**EXERCISE DETAILS:**
Rewrite the items between the lines holding "Click the 32mm label next to part 3" and "coord(90,181)", inclusive, putting "reference number" in place of "callout number" and keeping everything else the same.

**Records for locating the described items:**
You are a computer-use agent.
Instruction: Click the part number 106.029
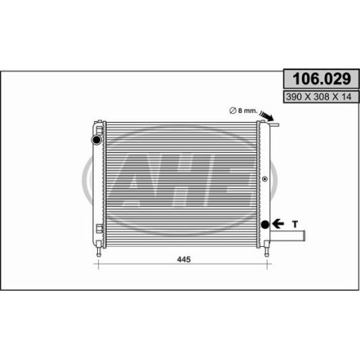[x=322, y=79]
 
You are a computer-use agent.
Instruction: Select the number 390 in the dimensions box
[x=294, y=97]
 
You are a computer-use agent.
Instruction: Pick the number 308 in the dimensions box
[x=321, y=97]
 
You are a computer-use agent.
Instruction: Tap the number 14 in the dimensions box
[x=346, y=97]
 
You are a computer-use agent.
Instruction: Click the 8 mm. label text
[x=248, y=111]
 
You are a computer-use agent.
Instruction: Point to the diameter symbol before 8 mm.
[x=233, y=111]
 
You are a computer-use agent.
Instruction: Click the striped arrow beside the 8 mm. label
[x=267, y=115]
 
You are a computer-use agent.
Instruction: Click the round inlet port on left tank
[x=96, y=139]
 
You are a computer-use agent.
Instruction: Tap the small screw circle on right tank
[x=264, y=179]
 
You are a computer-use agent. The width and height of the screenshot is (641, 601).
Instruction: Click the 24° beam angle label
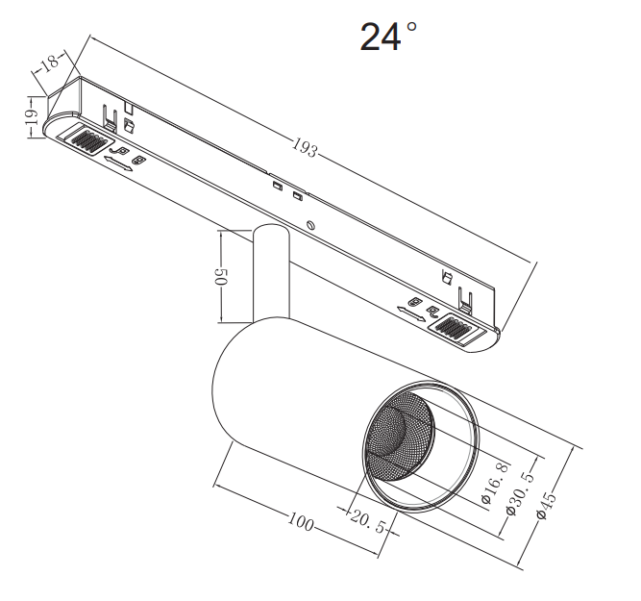[x=388, y=36]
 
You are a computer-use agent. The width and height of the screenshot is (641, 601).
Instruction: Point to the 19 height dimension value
[x=31, y=117]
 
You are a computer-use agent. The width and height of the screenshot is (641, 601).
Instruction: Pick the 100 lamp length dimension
[x=301, y=523]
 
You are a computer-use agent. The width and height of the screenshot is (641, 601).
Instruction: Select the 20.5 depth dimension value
[x=368, y=526]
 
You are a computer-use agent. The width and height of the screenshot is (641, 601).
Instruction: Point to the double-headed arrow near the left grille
[x=117, y=163]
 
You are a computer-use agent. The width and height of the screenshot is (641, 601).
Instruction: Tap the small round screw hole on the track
[x=309, y=225]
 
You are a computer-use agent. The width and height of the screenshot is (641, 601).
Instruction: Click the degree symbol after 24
[x=412, y=27]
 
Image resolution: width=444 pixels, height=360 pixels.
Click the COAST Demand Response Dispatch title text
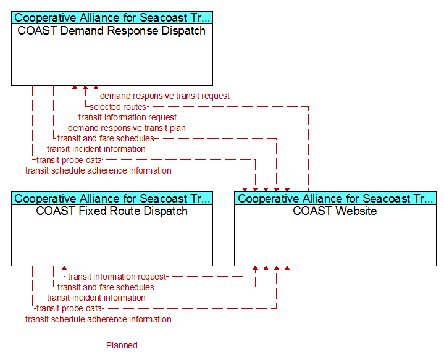point(112,31)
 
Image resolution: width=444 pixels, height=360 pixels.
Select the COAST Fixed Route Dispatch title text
point(112,211)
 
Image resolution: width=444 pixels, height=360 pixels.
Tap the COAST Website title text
point(335,211)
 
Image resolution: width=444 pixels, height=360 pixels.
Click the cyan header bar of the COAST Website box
point(335,198)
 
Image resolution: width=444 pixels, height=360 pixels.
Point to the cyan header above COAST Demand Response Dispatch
point(112,17)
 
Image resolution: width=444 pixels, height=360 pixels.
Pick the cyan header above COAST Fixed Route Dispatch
point(112,198)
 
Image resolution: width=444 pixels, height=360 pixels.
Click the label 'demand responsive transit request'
point(165,96)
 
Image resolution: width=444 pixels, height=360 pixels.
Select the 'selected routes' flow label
point(118,107)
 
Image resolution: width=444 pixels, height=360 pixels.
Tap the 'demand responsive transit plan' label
point(127,128)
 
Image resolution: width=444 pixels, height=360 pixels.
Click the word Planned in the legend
point(122,345)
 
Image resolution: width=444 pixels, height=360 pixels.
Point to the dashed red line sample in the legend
point(53,345)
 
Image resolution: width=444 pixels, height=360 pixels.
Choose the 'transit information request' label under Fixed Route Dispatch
point(117,277)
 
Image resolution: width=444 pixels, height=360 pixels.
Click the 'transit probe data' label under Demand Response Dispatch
point(69,160)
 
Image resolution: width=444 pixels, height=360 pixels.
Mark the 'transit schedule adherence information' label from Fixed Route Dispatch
point(98,319)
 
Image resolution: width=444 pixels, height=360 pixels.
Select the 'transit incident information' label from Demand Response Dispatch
point(96,149)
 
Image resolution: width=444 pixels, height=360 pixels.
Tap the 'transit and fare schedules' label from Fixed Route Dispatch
point(106,287)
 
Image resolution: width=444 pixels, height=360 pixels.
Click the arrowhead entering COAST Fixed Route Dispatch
point(64,268)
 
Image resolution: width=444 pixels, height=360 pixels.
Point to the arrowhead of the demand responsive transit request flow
point(96,87)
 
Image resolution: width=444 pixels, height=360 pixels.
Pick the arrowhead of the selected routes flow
point(85,87)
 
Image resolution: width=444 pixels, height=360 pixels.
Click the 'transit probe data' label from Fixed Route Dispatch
point(69,309)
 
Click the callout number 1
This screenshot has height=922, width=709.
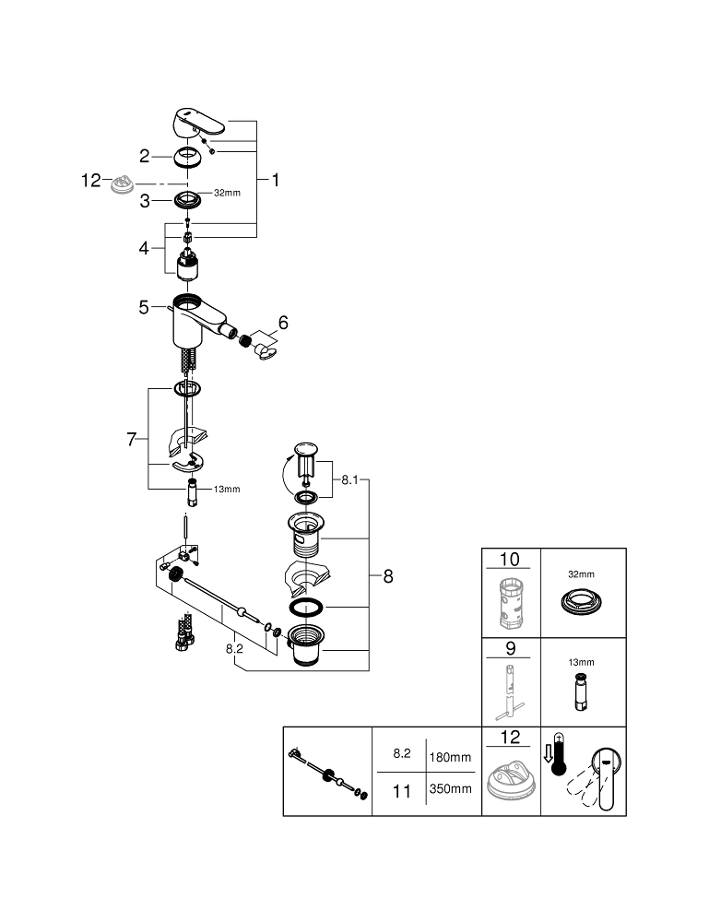coord(274,181)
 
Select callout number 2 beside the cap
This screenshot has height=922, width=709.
coord(145,156)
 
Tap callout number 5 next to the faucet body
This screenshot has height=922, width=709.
coord(144,307)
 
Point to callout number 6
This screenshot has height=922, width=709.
coord(283,323)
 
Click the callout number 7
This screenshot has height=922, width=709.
coord(131,440)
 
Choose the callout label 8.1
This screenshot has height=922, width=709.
coord(350,479)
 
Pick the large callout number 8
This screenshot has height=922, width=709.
coord(388,576)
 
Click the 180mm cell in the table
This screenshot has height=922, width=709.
coord(451,757)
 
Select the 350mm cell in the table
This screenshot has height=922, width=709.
coord(451,788)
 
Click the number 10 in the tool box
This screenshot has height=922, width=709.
coord(510,560)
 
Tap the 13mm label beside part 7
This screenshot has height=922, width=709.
coord(227,489)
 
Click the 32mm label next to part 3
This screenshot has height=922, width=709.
coord(227,194)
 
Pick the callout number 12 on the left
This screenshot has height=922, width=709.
coord(90,181)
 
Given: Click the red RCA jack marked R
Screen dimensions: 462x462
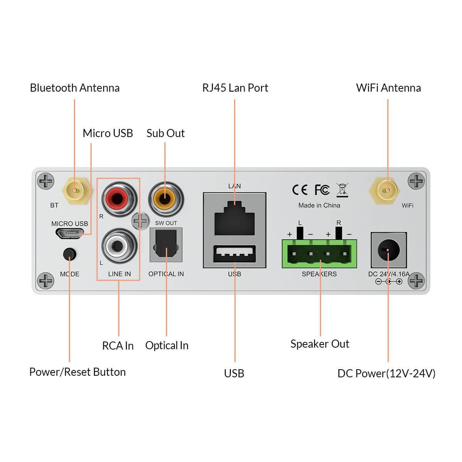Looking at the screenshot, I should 119,199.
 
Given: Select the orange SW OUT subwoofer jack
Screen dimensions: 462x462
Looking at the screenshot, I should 166,198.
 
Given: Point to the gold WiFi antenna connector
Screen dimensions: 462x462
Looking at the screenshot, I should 387,189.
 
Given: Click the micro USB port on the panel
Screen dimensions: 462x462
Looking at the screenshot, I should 70,233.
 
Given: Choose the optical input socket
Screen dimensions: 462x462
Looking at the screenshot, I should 166,245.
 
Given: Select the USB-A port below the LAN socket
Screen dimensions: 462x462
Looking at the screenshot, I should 234,254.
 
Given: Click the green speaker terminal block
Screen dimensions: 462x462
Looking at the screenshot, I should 319,254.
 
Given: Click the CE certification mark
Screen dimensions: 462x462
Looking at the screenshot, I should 300,190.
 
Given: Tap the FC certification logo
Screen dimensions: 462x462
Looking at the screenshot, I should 322,190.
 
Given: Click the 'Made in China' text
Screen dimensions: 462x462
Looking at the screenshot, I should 319,205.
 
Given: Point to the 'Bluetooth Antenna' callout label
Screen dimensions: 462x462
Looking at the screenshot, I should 75,88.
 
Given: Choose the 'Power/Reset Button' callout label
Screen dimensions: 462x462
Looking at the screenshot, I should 77,372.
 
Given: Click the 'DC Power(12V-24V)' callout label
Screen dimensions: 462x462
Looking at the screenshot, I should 386,373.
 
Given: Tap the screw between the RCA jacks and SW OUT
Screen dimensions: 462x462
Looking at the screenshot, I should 140,221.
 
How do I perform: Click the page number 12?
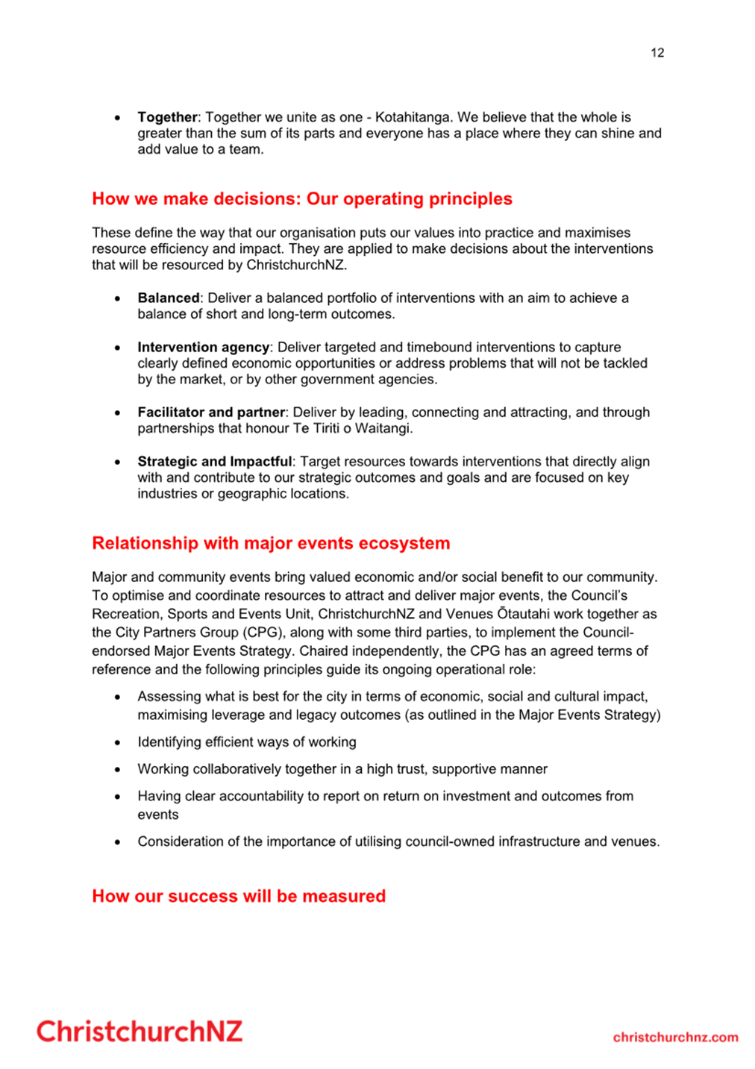coord(657,52)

**OUTPUT OF THE TASK:**
Click the 32mm label next to part 3
This screenshot has height=922, width=709.
coord(227,194)
 
Pick the reference number 12 on the left
This screenshot has height=922, width=709.
coord(90,181)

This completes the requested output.